Rus
Rus |
---|
RUS (Juncus)
Geslacht van grasachtige planten, behorend tot de russenfamilie. Het geslacht valt uiteen in twee groepen. Bij de ene groep vormt het schutblad de directe voortzetting van de stengel, waardoor de bloeiwijze schijnbaar zijdelings uit de stengel treedt. Bij de andere groep is de bloeiwijze duidelijk eindelings. Van de eerste groep is de zeegroene rus (J. inflexus) de meest al gemene. Hij komt algemeen voor op vochtige voedselrijke grond. Minder algemeen is de zoutmijdende pitrus (J. effusus). Deze soort komt alleen voor in gebieden met relatief zoet polderwater (bijv. binnenduinrand, Zak van Zuid-Beveland, delen van Zeeuws-Vlaanderen). Nog zeldzamer is biezenknoppen (J. subuliflorus), die vooral groeit op kalkarme vochtige zandgrond. In Zeeland vindt men deze soort plaatselijk in de binnenduinrand en het Zeeuws-Vlaamse zandgebied.
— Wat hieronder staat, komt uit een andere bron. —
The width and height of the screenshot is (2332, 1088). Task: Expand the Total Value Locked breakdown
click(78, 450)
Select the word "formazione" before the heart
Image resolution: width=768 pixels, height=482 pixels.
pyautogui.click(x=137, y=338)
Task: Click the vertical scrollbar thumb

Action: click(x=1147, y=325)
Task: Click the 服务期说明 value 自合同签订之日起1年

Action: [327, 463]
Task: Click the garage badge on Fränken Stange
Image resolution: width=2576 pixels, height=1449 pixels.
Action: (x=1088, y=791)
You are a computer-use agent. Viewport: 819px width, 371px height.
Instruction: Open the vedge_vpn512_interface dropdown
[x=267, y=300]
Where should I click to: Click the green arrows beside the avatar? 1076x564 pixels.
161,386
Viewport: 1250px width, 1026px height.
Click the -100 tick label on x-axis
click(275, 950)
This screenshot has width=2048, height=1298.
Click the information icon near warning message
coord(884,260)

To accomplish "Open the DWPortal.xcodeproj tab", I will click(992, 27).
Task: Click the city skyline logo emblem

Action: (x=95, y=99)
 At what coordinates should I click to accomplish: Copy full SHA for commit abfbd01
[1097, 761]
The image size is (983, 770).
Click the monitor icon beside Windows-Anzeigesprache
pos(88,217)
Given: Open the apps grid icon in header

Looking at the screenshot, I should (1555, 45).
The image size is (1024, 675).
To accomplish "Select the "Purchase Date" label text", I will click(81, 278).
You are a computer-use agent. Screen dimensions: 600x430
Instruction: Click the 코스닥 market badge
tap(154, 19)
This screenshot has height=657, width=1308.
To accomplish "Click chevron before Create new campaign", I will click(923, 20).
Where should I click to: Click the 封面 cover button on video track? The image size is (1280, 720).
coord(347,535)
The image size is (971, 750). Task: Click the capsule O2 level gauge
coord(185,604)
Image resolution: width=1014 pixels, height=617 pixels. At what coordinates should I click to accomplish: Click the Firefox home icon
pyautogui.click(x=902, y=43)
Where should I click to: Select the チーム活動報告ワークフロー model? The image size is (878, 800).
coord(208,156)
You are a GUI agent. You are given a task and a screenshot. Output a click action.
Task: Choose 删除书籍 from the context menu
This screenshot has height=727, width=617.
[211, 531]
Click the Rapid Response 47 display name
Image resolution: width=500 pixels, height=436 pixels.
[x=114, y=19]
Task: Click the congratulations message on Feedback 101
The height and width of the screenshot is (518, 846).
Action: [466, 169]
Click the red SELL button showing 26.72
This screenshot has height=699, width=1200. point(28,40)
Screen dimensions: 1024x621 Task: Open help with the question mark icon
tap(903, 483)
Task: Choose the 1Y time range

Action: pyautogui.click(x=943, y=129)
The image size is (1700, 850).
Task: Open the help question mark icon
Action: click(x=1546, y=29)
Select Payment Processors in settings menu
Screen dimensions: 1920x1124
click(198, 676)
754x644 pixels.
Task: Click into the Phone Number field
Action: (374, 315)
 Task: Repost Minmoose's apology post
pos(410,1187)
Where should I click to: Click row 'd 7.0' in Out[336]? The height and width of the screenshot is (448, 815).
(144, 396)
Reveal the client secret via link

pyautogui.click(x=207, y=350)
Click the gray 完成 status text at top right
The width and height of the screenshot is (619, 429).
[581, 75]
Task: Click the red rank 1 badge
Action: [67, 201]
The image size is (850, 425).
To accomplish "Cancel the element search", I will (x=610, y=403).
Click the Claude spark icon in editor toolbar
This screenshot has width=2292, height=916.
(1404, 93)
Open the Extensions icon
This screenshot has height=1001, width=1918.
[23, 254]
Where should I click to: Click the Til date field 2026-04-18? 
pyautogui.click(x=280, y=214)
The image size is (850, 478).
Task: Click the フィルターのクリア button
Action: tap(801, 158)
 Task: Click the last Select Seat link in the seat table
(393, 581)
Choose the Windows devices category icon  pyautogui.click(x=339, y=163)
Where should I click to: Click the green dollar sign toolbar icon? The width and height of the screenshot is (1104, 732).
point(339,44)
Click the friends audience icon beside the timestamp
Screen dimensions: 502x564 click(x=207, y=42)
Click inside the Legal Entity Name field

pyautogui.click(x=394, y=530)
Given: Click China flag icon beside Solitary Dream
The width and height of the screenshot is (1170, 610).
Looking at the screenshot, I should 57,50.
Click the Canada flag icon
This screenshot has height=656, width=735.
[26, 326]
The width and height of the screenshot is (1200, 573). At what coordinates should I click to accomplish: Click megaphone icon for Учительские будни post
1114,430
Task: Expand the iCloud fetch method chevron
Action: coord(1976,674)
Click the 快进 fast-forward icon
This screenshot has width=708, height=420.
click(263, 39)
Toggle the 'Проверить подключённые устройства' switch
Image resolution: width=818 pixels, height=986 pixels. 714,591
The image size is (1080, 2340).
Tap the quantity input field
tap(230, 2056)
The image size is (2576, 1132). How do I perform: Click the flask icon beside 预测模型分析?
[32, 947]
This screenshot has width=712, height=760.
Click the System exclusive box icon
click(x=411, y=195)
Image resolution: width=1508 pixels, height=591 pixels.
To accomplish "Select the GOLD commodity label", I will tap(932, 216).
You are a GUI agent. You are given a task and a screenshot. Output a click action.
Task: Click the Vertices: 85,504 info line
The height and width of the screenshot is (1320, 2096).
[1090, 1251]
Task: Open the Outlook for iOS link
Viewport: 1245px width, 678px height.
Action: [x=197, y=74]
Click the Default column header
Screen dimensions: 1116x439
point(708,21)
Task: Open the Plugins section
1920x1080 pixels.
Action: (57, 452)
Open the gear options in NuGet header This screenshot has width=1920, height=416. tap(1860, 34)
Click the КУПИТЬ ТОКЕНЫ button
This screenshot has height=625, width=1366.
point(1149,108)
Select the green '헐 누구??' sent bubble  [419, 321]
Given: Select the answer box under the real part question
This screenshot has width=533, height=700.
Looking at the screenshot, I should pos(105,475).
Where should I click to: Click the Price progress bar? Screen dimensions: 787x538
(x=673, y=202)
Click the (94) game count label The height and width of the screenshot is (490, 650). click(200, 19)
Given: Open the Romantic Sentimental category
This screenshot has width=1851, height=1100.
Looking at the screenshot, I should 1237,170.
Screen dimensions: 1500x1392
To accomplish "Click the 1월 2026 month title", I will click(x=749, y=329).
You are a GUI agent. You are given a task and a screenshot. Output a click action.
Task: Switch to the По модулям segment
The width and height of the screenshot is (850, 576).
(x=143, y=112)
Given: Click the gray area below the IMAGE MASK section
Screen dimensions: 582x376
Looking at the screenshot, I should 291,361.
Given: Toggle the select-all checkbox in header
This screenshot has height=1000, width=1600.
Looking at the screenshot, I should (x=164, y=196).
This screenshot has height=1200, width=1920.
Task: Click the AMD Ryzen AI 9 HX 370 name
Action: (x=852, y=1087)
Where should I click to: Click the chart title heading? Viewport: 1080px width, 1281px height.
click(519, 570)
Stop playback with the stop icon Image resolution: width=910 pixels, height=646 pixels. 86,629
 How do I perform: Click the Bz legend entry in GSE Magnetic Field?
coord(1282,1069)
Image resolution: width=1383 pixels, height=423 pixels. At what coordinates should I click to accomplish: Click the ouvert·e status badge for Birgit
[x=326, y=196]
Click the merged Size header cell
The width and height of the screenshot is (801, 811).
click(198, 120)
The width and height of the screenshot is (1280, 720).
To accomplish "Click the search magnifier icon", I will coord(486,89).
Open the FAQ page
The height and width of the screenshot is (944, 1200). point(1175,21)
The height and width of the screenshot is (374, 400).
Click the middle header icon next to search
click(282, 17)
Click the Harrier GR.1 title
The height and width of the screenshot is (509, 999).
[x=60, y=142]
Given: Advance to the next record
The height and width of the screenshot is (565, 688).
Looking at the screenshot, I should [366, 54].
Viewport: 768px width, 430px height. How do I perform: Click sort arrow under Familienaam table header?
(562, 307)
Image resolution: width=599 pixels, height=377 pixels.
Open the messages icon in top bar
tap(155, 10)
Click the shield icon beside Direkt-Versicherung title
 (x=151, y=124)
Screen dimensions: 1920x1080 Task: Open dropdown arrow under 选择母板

Een vierde soort is de zeerus (J. maritimus). Zij komt in Nederland weinig voor. In Zeeland vindt men haar regelmatig, met name in de Grevelingen en het Veerse Meer op brakke vochtige bodems. Van de soorten met een eindelingse bloeiwijze komen de greppelrus (J. bufonius), zilte rus (J. gerardii) en de zomprus (J. articulatus) vrij algemeen voor. De greppelrus is een eenjarige plant die vooral voorkomt in pioniersituaties op open vochtige grond (paden, karresporen, rond drinkputten e.d.). Deze soort valt uiteen in een aantal onder soorten die moeilijk van elkaar te onderscheiden zijn, o.a. de duinrus (J. alpinoarticulatus ssp. atricapillus). De zilte rus komt algemeen voor op vochtige zilte of brakke grond. De zomprus is kenmerkend voor zoete vochtige graslanden en moerassen. In zilte omgeving komt hij niet voor. Enkele zeldzamere soorten zijn de padderus (J. subnodulosus) (plaatselijk in het duingebied van Schouwen) en de platte rus (J. compressus). De laatste lijkt sterk op de zilte rus en de verspreiding in Zeeland is nog niet goed bekend. Waarschijnlijk komt hij slechts zeer incidenteel voor.